Assigned task:
The lines from the top of the data down to the line with "THIS TRADE WAS FILED 13-JAN-2026. (292, 1009)" should be repeated exactly, both ends included.

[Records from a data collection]
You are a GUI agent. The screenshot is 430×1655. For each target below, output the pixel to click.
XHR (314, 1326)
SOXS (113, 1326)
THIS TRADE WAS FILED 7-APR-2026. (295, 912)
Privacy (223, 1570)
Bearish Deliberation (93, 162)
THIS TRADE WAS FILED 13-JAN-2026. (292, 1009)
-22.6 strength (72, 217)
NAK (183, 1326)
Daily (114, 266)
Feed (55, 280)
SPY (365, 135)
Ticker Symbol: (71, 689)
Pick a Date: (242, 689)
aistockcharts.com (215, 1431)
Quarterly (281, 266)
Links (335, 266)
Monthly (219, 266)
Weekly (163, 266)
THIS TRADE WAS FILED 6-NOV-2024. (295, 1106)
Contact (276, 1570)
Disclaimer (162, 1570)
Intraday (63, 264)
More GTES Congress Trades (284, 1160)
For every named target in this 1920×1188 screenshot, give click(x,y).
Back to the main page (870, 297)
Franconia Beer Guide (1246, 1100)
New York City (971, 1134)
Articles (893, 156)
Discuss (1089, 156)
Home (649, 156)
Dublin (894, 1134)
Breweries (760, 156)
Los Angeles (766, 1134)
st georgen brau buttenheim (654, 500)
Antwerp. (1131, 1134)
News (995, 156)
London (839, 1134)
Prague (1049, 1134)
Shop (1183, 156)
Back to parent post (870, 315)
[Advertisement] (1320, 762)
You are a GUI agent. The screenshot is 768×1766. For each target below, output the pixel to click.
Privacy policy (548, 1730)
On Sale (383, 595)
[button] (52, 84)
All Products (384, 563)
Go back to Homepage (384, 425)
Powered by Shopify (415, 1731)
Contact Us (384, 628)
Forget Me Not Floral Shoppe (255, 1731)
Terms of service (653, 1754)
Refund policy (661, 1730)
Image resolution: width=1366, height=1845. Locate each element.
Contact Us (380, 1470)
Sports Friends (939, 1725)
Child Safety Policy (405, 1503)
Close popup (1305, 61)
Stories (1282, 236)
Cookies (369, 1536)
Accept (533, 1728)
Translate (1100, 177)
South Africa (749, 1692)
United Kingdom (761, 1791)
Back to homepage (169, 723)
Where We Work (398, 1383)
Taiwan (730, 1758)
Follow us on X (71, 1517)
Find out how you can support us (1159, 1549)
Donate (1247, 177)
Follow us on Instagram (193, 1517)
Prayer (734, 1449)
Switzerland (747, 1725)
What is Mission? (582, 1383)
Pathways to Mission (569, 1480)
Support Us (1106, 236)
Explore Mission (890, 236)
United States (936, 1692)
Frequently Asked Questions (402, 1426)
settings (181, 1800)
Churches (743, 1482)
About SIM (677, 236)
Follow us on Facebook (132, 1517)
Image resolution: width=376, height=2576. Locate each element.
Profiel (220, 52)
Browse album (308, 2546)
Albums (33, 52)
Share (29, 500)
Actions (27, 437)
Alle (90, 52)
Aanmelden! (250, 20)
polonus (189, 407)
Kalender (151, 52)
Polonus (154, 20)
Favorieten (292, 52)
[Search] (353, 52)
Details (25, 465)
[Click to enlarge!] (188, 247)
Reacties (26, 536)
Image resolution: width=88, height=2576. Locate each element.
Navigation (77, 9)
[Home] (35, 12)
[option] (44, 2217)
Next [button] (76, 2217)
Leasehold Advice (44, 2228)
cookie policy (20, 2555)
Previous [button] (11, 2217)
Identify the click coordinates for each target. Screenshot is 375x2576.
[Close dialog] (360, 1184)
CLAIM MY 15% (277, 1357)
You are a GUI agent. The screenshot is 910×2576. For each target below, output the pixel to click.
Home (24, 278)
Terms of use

Result for this exercise:
You are a GUI agent. The screenshot is 430×1655. For each target below, output the pixel to click.
XHR (314, 1326)
SOXS (113, 1326)
THIS TRADE WAS FILED 7-APR-2026. (295, 912)
Privacy (223, 1570)
Bearish Deliberation (93, 162)
THIS TRADE WAS FILED 13-JAN-2026. (292, 1009)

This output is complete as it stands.